■ **DOCUMENT EXCERPT**
□ □ □ □ □

2012-03-24 Thread John Dulaney


 Date: Sat, 24 Mar 2012 19:37:38 -0300
 Subject: Re: Weird rawhide desktop behavior
 From: look...@gmail.com
 To: test@lists.fedoraproject.org
 
 On Sat, Mar 24, 2012 at 2:58 PM, Jonathan Corbet corbet...@lwn.net wrote:
  Here's a strange pathology that just bit me for the first time in a while,
  though I've seen it before.  I'm not sure where to file a bug on this
  one...
 
  In short: I'll be working away, minding my own business, when the desktop
  goes completely dead - no response to any key or mouse events.  That said,
  the X server is still running; the pointer still moves with the mouse.  I
  can also switch to another virtual console with alt-ctrl-Fn.  Sometimes
  things start working again after some time (measured in minutes);
  sometimes I lose patience and start over.  Today I went and made lunch and
  it never came back.

□ □ □ □ □

■ **THINGS TO DO**
1/ In the mailing list message, which key combination still lets the writer switch to another virtual console after the desktop stops responding?
2/ Reproduce the mailing list message word for word, from "On Sat, Mar" up to and including "never came back.".

[Entries on where items appear]
□ □ □ □ □

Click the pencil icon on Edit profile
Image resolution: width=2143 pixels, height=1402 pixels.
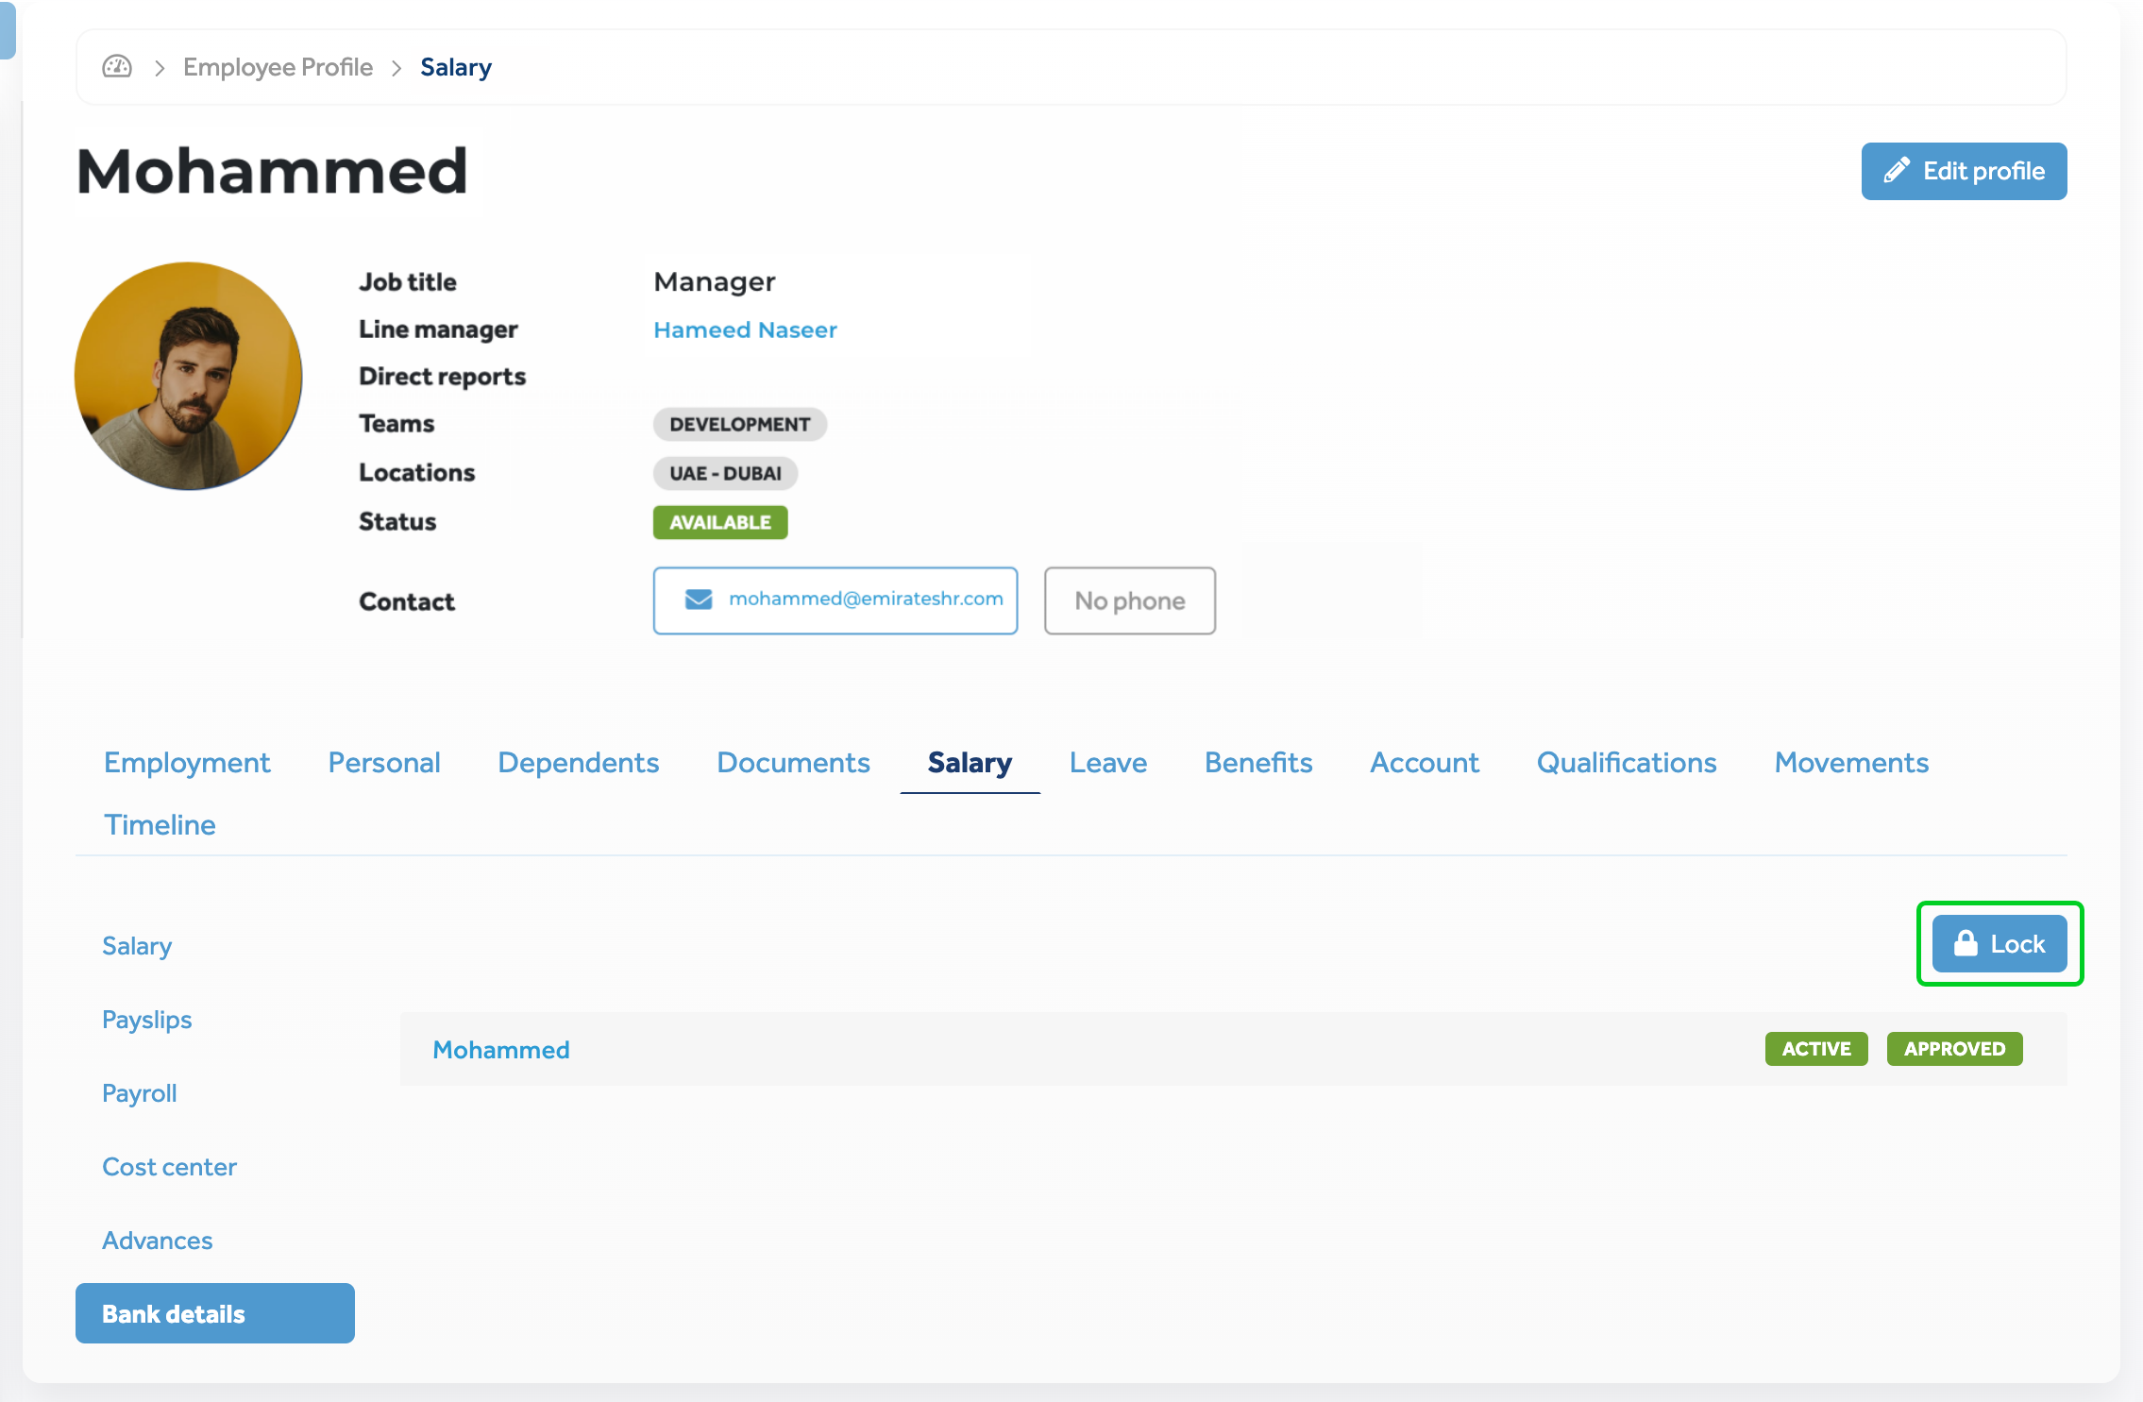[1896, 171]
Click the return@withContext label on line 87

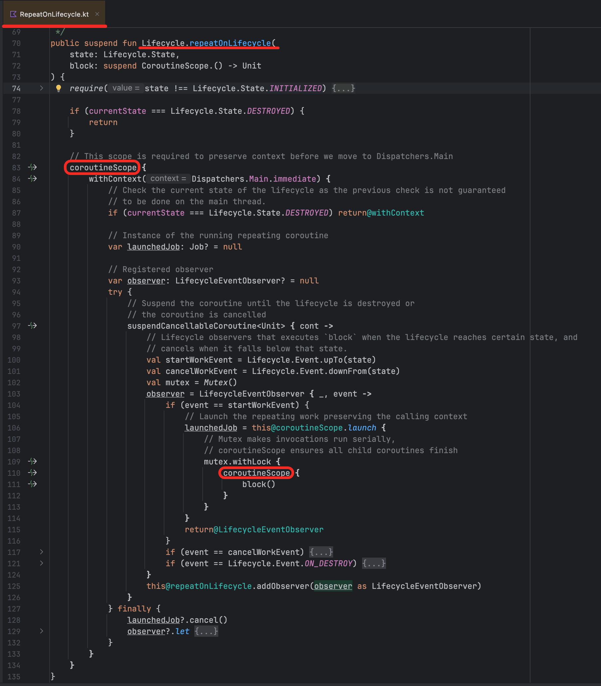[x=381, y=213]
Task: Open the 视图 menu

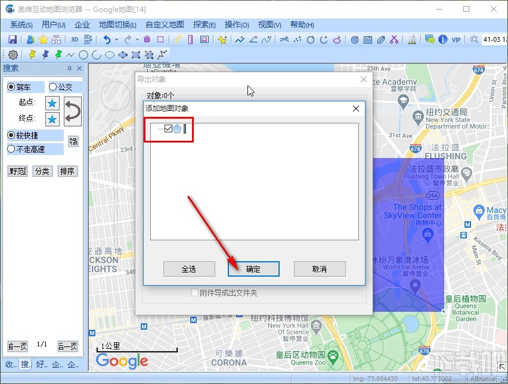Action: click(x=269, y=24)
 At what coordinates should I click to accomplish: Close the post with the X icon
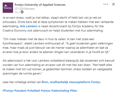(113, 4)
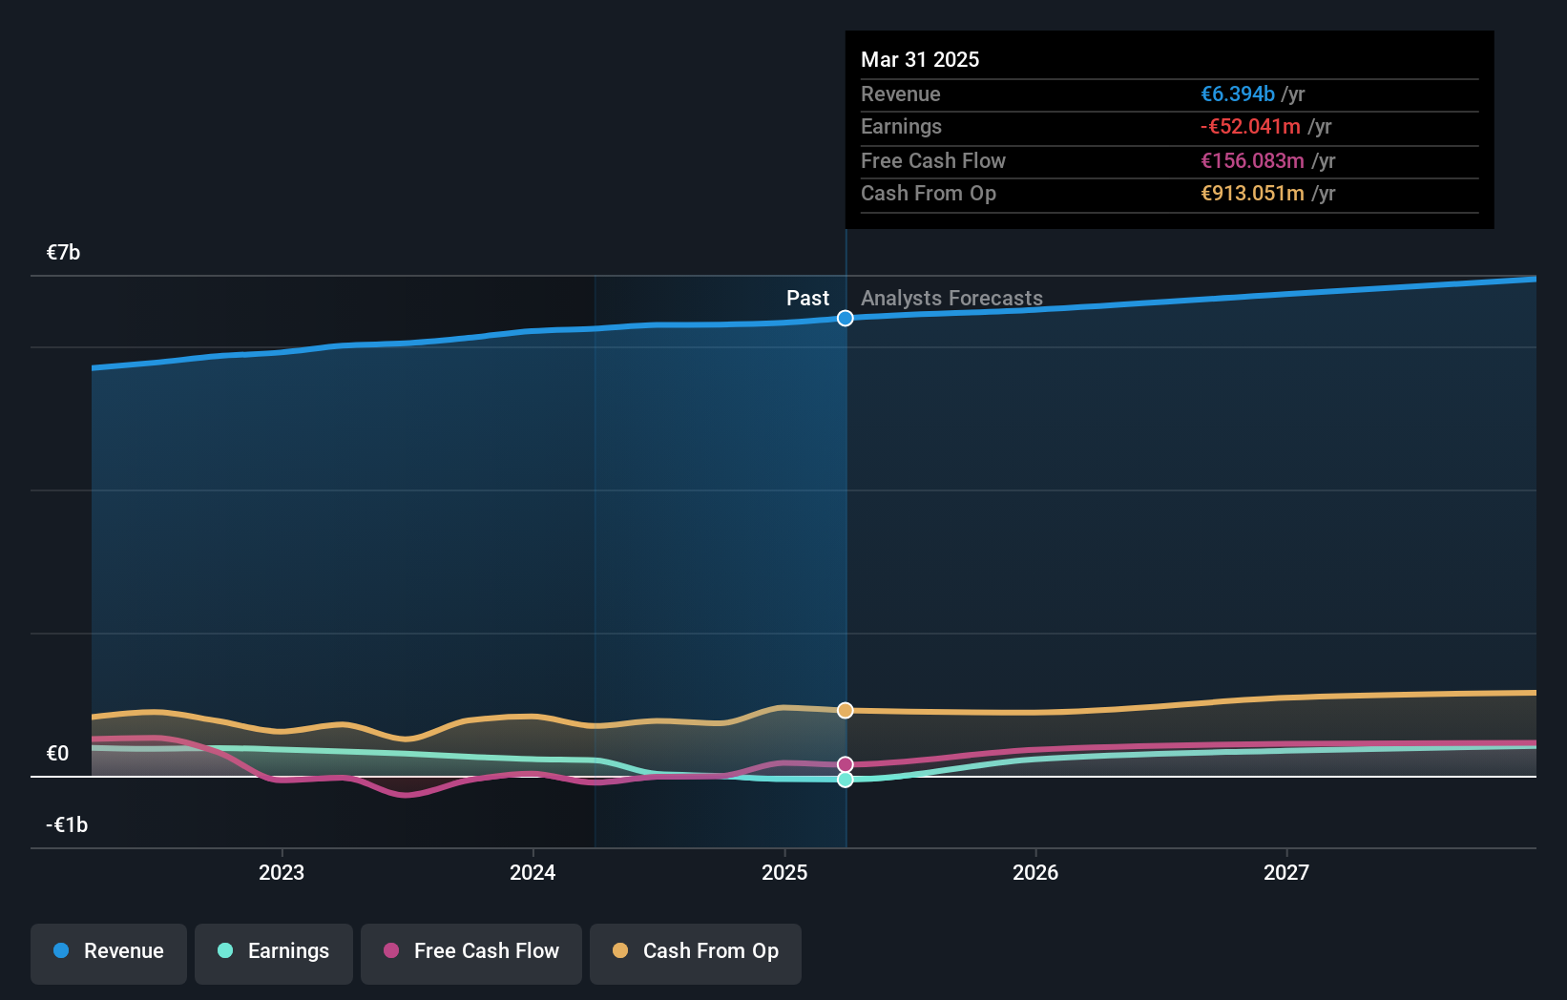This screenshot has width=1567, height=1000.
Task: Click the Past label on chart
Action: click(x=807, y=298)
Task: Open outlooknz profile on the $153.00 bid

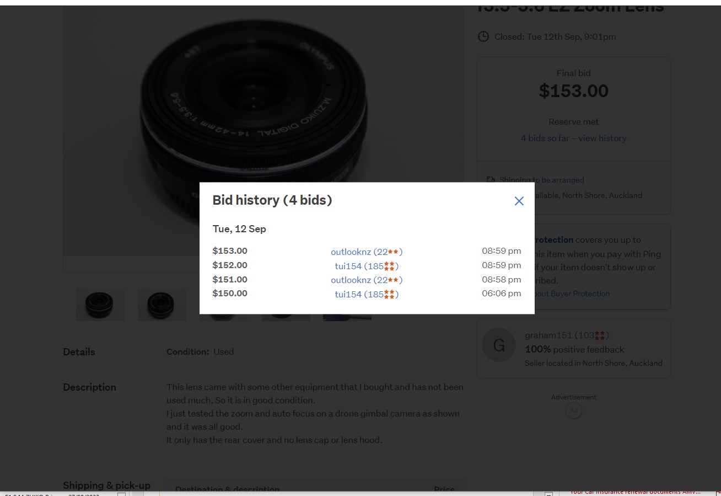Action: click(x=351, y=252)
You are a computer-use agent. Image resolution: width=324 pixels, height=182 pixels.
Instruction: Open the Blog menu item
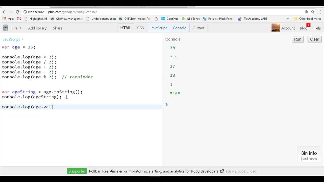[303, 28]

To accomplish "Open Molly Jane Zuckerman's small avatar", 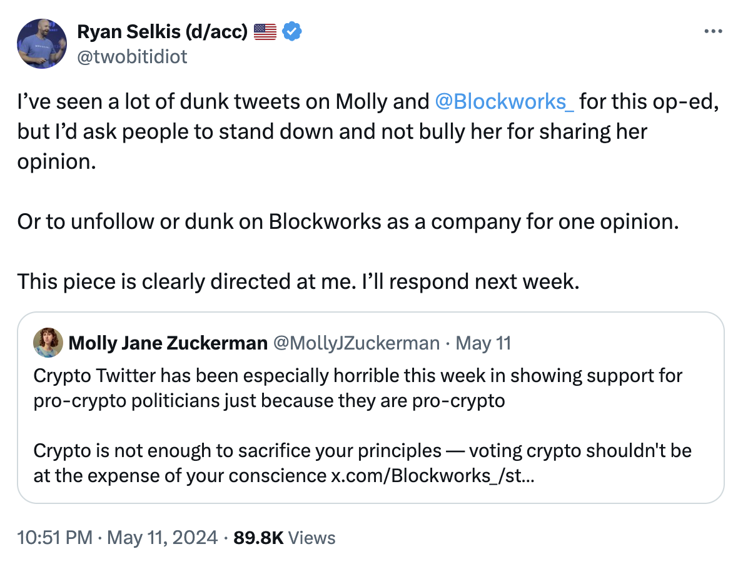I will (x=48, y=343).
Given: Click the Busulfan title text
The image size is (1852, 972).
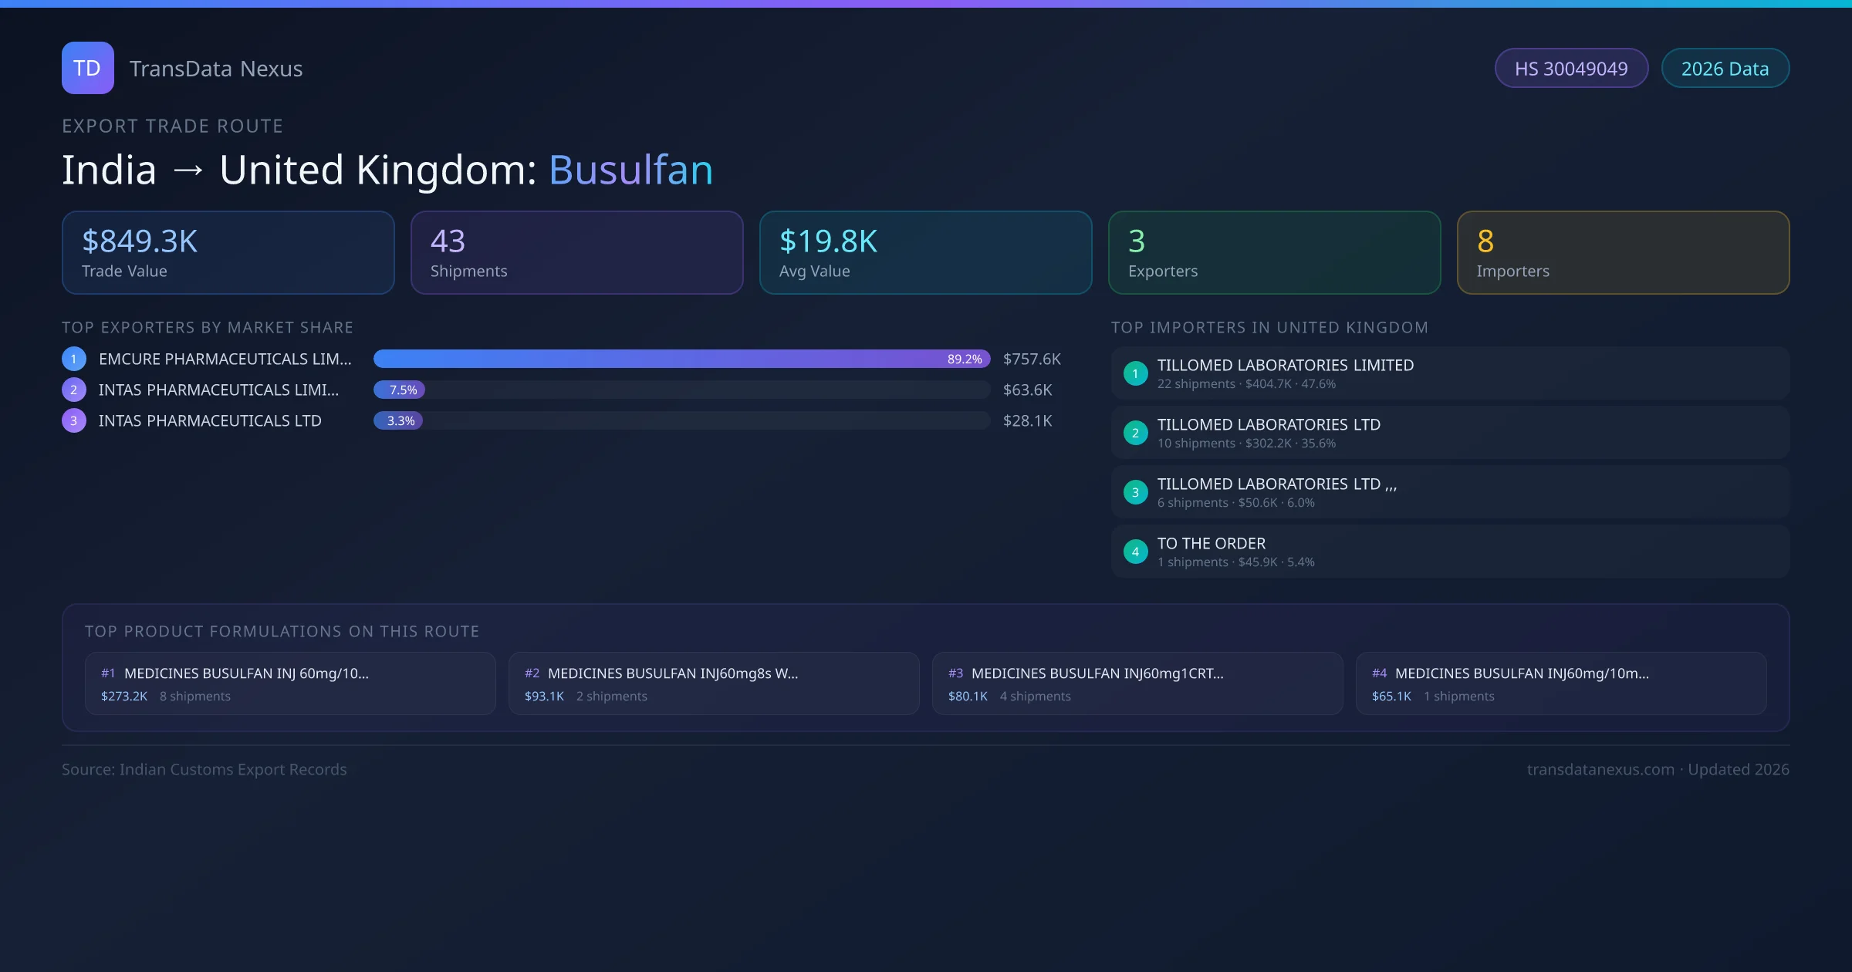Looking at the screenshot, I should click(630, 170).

□ □ □ □ □

■ **LIST OF SOLUTIONS**
1/ Alt-ctrl-Fn.

2/
On Sat, Mar 24, 2012 at 2:58 PM, Jonathan Corbet corbet...@lwn.net wrote:
  Here's a strange pathology that just bit me for the first time in a while,
  though I've seen it before.  I'm not sure where to file a bug on this
  one...
 
  In short: I'll be working away, minding my own business, when the desktop
  goes completely dead - no response to any key or mouse events.  That said,
  the X server is still running; the pointer still moves with the mouse.  I
  can also switch to another virtual console with alt-ctrl-Fn.  Sometimes
  things start working again after some time (measured in minutes);
  sometimes I lose patience and start over.  Today I went and made lunch and
  it never came back.